Bear in mind that the House was perfectly willing to pass a prescription drug abuse bill that included every provision in the Senate bill except police access to the database. But Senate leaders rejected that proposal; they wanted all or nothing. Remember that, if Shumlin or Campbell tries to demagogue this issue in coming months: they could have had almost everything they wanted, but they scuttled the whole bill instead. Bunched knickers are not good for the legislative process.

Chances are, this whole thing will quickly pass into the rearview mirror — at least for now. Shumlin will almost certainly bring the issue back next year, assuming (cough, cough) that he decides (cough, choke) to run for re-election. And I doubt that he will actively campaign against fellow Democrats who oppose police access to the database.

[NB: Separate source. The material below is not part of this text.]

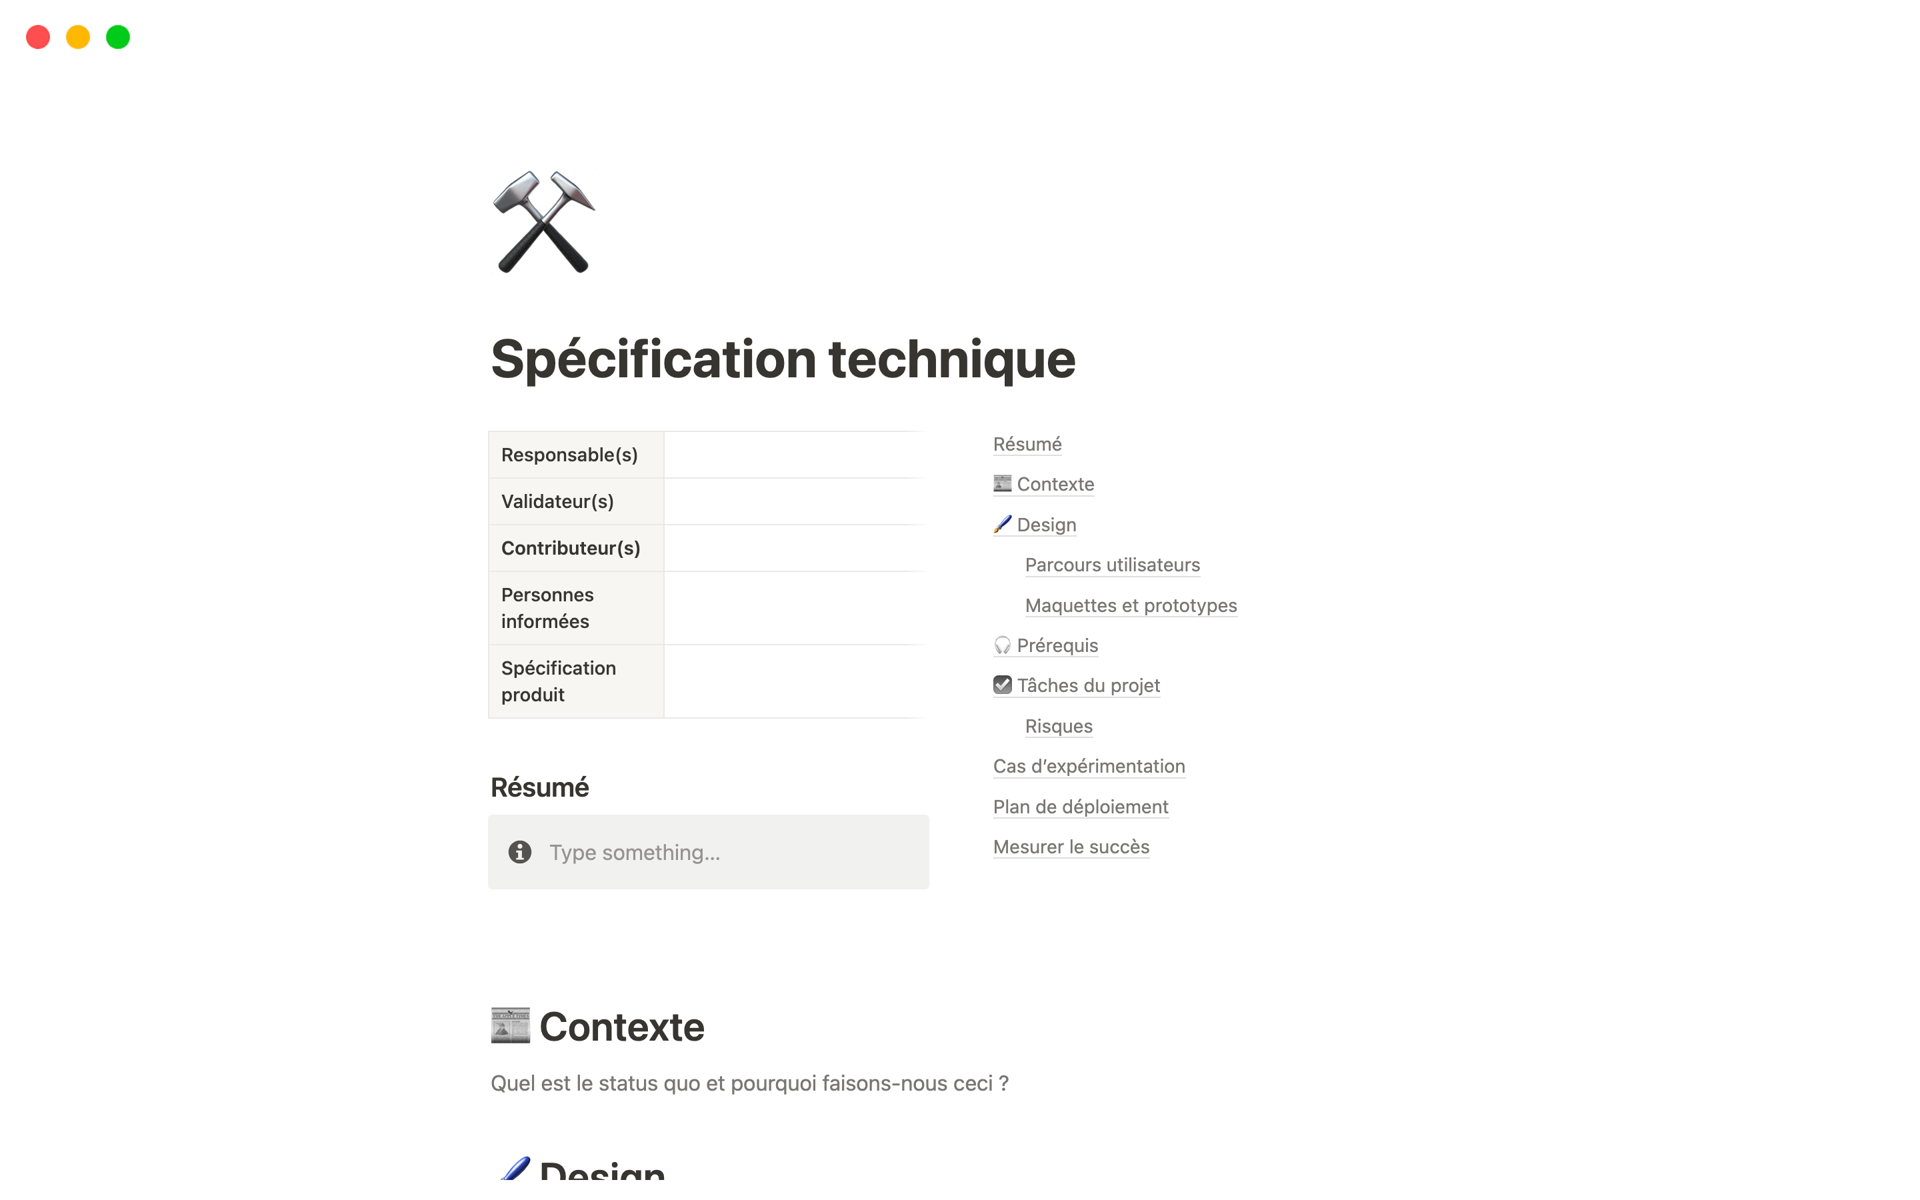Click the info icon in the Résumé callout

coord(519,852)
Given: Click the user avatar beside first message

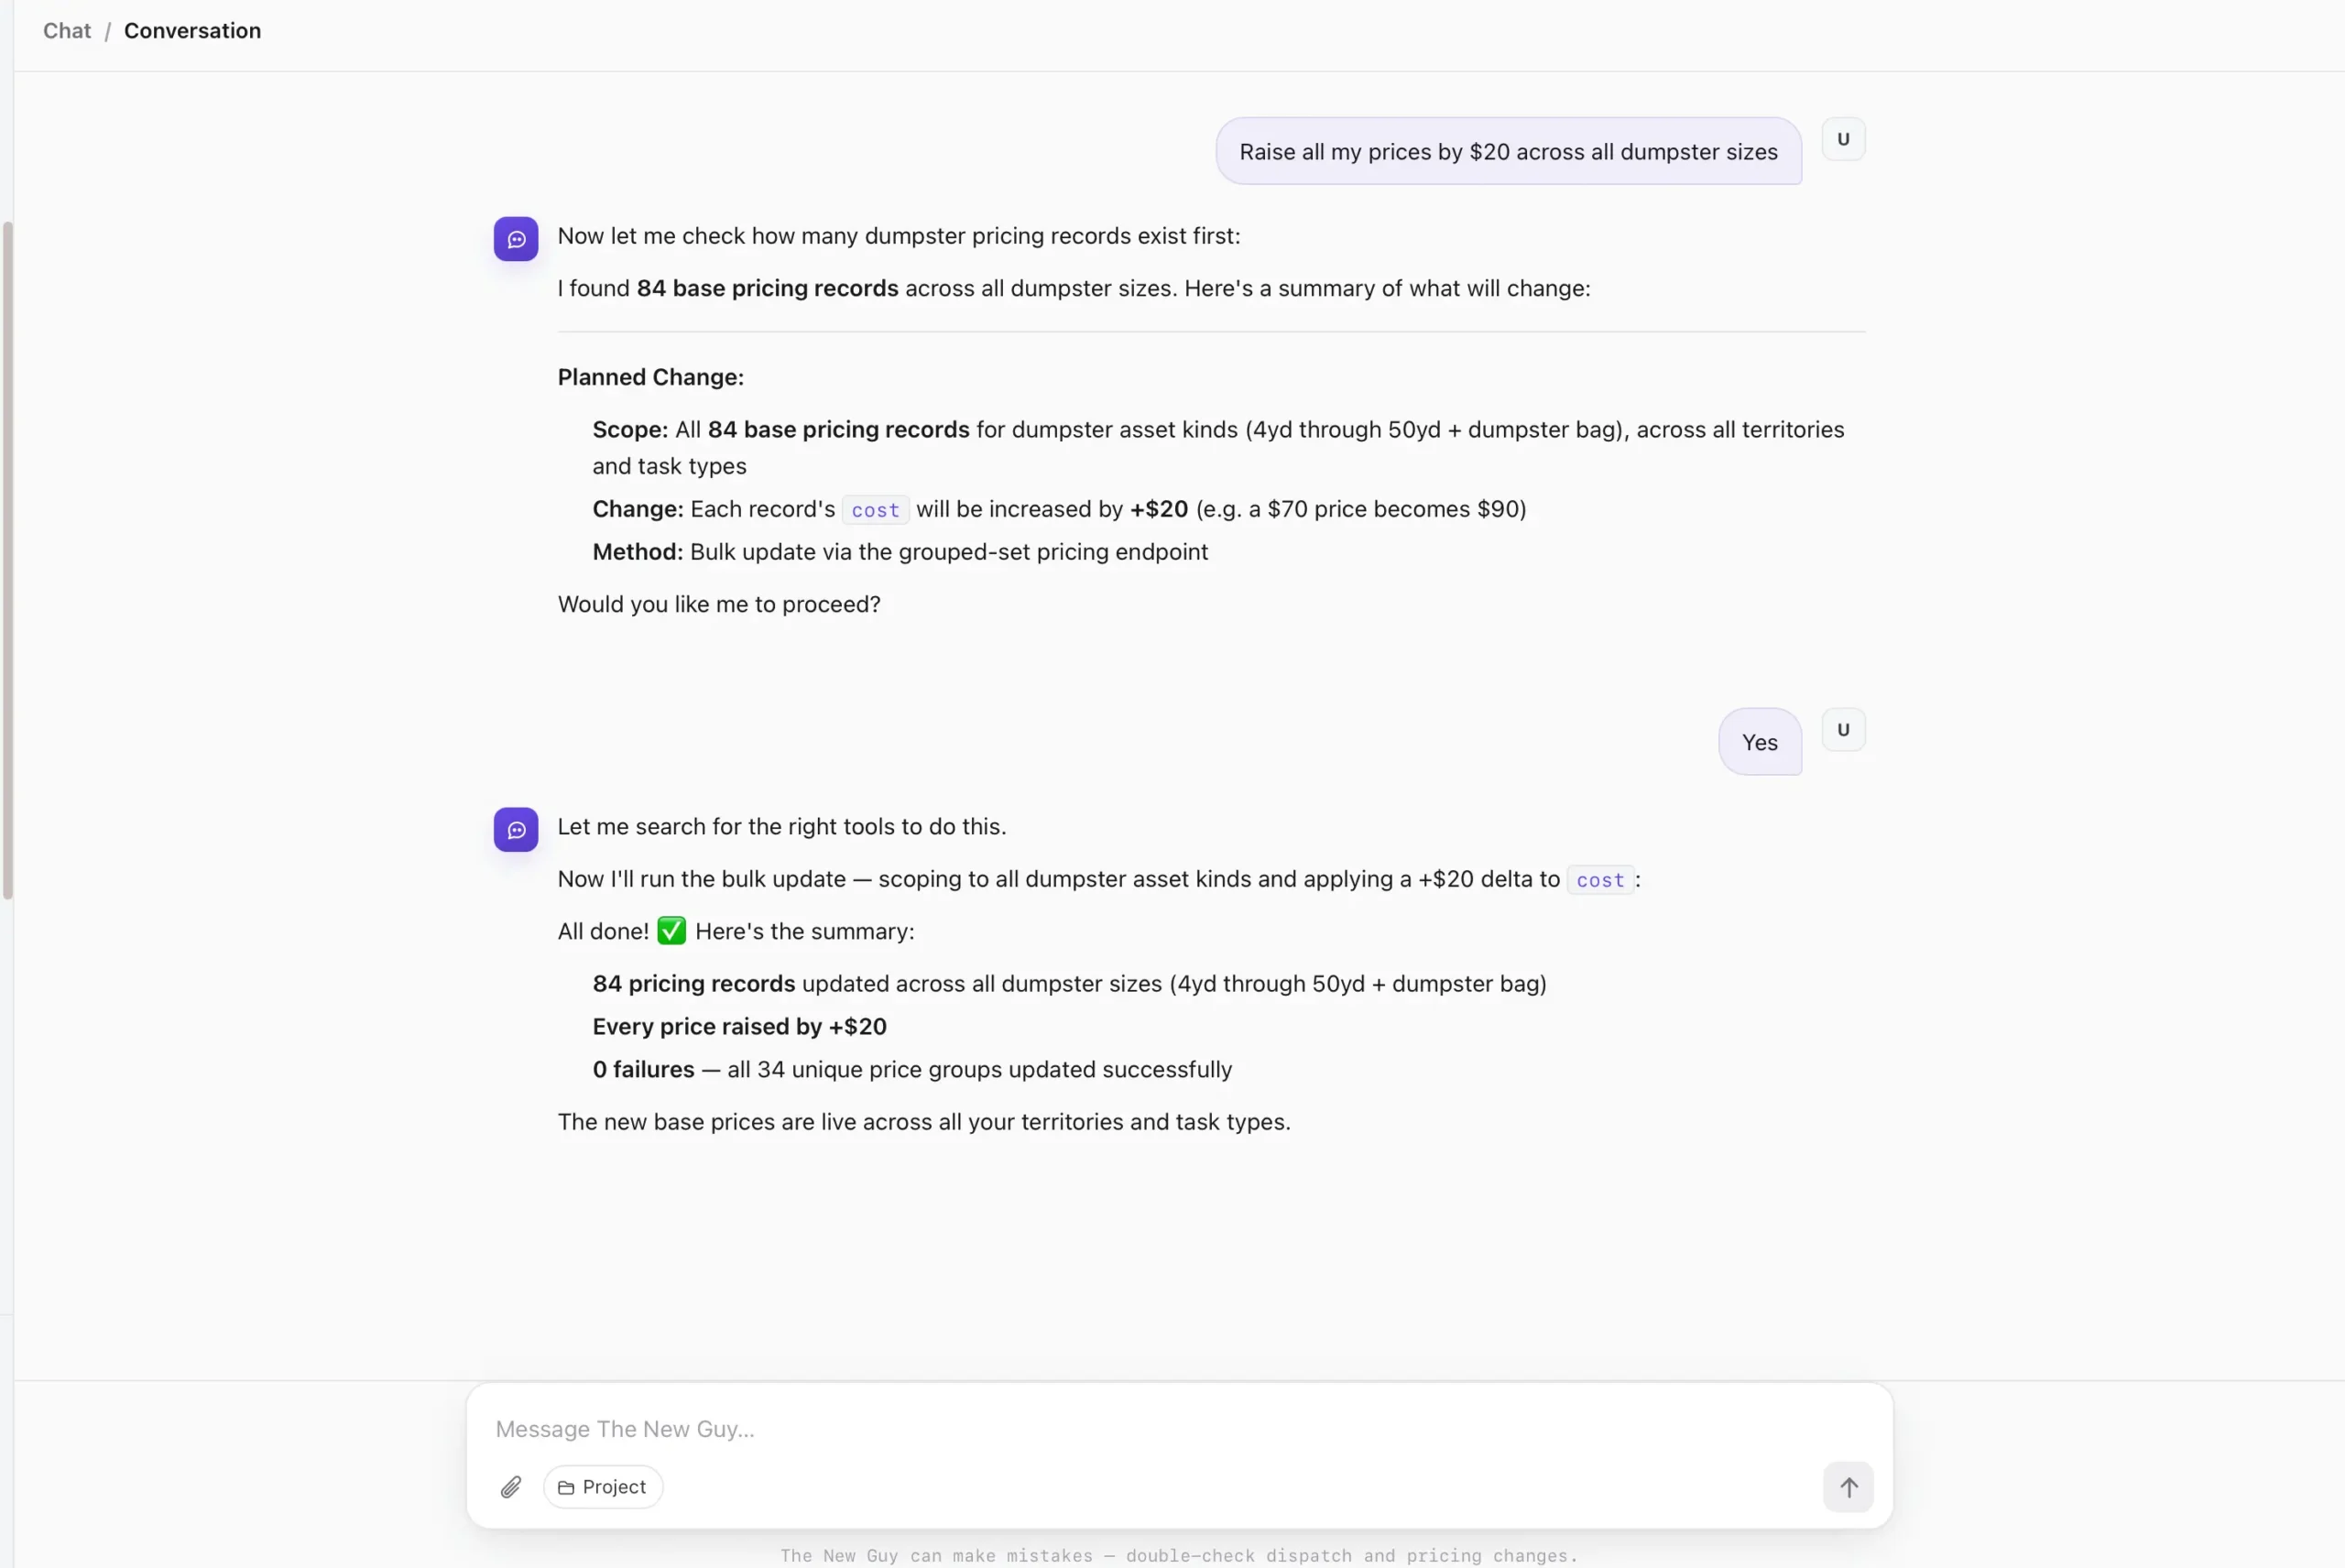Looking at the screenshot, I should point(1843,139).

On the other hand, this kind of intra-party squabbling is often a consequence of single-party government. In Massachusetts, the Republicans are impotent and the Democrats are their own worst enemy. (And we thank the Mass Dems sincerely for giving us Senator Scott Brown through their own hubris and ineptitude.)  I hope this isn’t an early warning sign of divisions in the Vermont Democratic Party. (Maybe it’s time for a homeopathic treatment of Progressivism.)